→ Problem to work on
Count how many lines of the items contain the string "user", treating case as significant, and give only that number.
:::::
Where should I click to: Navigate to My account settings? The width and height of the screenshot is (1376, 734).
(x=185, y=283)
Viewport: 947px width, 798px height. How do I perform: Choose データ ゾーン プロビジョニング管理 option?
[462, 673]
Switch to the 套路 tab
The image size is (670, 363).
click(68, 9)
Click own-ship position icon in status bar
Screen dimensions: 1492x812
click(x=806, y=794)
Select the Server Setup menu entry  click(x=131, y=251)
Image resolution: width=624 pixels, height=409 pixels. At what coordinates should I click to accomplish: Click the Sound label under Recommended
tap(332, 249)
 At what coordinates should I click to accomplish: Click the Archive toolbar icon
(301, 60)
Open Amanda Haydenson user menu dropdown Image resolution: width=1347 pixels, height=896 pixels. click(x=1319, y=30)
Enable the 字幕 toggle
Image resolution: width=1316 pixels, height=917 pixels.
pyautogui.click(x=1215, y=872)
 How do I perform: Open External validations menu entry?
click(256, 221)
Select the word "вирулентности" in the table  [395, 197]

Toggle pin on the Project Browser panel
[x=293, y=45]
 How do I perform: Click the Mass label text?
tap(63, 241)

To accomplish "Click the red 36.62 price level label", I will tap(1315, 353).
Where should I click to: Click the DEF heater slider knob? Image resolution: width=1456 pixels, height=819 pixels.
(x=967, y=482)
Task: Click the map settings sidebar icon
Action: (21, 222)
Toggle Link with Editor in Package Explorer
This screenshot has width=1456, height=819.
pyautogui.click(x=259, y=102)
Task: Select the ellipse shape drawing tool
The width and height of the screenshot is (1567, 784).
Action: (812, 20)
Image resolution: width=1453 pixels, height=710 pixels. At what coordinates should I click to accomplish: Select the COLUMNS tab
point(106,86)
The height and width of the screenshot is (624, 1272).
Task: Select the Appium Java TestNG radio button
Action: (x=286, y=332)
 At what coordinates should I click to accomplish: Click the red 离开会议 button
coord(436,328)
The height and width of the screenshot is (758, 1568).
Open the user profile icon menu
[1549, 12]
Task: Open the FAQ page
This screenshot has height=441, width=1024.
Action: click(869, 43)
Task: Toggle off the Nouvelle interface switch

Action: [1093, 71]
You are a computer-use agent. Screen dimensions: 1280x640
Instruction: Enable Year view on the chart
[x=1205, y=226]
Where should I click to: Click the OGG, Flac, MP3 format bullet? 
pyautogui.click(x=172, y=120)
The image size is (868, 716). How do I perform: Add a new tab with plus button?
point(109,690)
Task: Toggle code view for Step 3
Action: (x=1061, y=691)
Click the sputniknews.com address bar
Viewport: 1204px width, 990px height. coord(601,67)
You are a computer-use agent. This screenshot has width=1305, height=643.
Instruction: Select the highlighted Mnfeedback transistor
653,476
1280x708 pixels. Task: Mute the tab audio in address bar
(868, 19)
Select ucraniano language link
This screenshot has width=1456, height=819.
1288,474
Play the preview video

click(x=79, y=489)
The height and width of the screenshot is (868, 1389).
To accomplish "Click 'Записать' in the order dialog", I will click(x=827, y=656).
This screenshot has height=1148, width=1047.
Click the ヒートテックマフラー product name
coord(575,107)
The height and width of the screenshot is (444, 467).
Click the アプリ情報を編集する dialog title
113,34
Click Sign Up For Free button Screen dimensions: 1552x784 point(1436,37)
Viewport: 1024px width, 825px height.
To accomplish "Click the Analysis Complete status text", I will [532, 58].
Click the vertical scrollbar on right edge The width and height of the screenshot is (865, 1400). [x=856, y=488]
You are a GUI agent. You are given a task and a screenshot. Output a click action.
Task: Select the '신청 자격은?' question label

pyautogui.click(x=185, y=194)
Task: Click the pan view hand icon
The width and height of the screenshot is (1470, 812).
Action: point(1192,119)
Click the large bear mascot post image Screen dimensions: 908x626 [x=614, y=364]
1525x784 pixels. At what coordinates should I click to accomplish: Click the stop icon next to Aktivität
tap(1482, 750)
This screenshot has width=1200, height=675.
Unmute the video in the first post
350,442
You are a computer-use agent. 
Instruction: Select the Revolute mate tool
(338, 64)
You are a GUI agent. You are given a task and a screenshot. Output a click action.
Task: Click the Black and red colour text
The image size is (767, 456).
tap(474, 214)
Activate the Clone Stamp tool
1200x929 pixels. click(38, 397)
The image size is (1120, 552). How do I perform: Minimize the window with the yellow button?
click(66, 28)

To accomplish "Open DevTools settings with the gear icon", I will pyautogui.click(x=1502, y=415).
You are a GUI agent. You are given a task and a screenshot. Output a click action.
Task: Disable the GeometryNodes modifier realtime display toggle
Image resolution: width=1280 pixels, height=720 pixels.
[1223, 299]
:::::
→ Reply
2